Shortlist year: 2014
Shortlist category: Poetry
Published by: Black Pepper
A children’s game in an overgrown garden is the first hint of a troubling presence in the old house ‘Eldershaw’. But is the haunting a memory of the past inscribed in the stonework or a discord the occupants have brought with them?
Eldershaw is a brilliant piece of ‘uncanny’ fiction… alive and convincing at every point, crackling with engagement and intensity.

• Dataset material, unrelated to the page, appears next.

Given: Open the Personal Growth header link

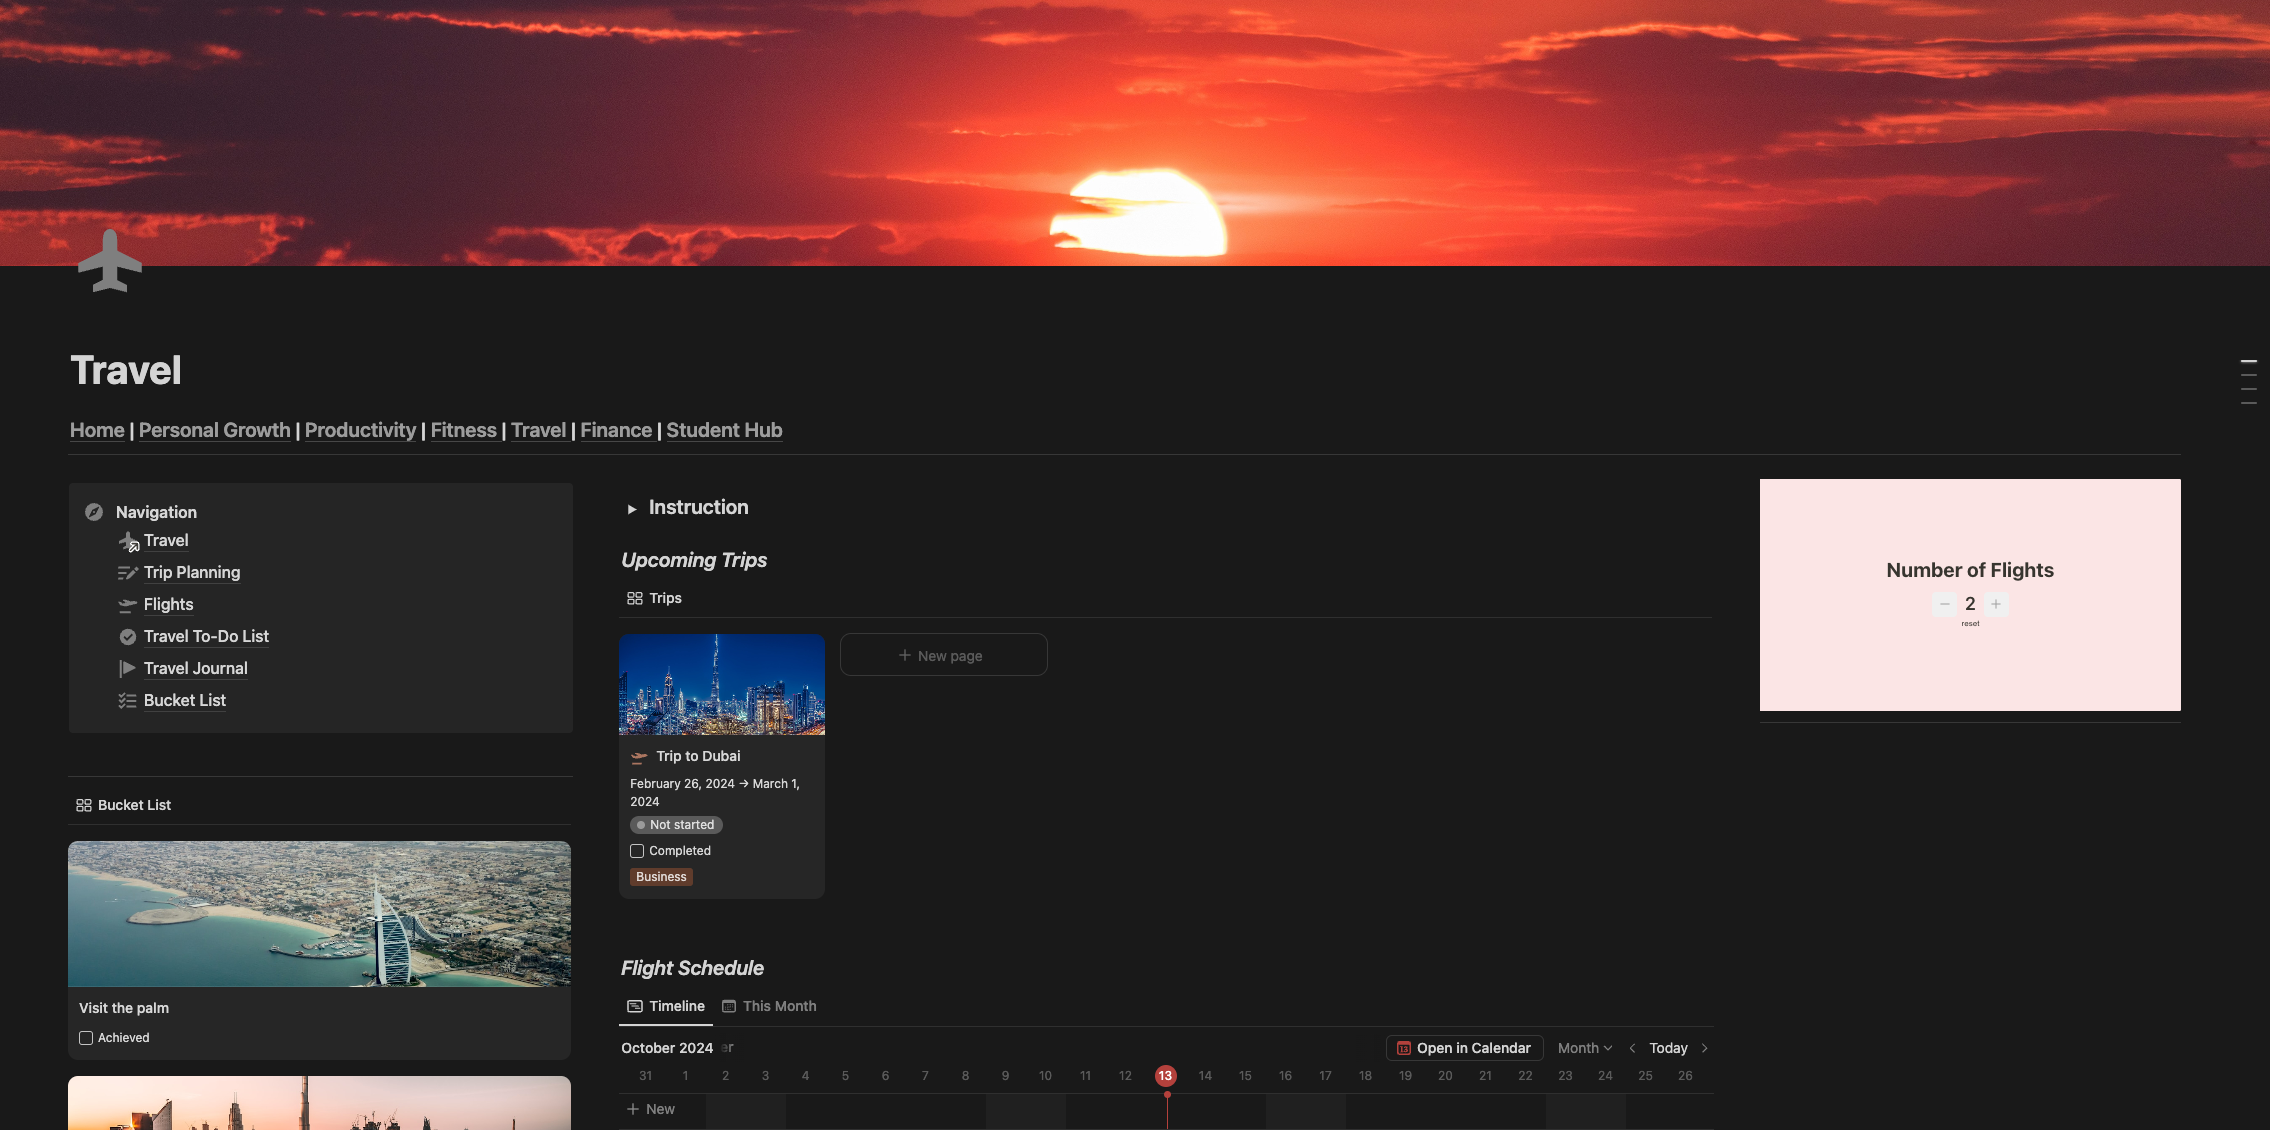Looking at the screenshot, I should [x=214, y=430].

Martin Duwell, Australian Poetry Review
[A] wonderful love poem and elegy… [of] almost unbearable poignancy. The final dateless narrative, ‘The Pool’, is a high point of Australian poetry.
Geoffrey Lehmann, The Weekend Australian
About the author

Stephen Edgar
Stephen Edgar, born 1951 in Sydney, studied Classics and English at the University of Tasmania.
Lost in the Foreground won the 2003 Grace Leven prize and the William Baylebridge Memorial Prize. He won the inaugural ABR Poetry Prize in 2005 for ‘Man on the Moon’, which appears in Other Summers. In 2006 he won the Philip Hodgins Memorial Medal. In 2009 a second William Baylebridge Prize for History of the Day.
Having published 10 collections, the last four with Black Pepper, he has twice been shortlisted for the PM’s literary award. His new book ‘Transparencies’ will be published in 2017.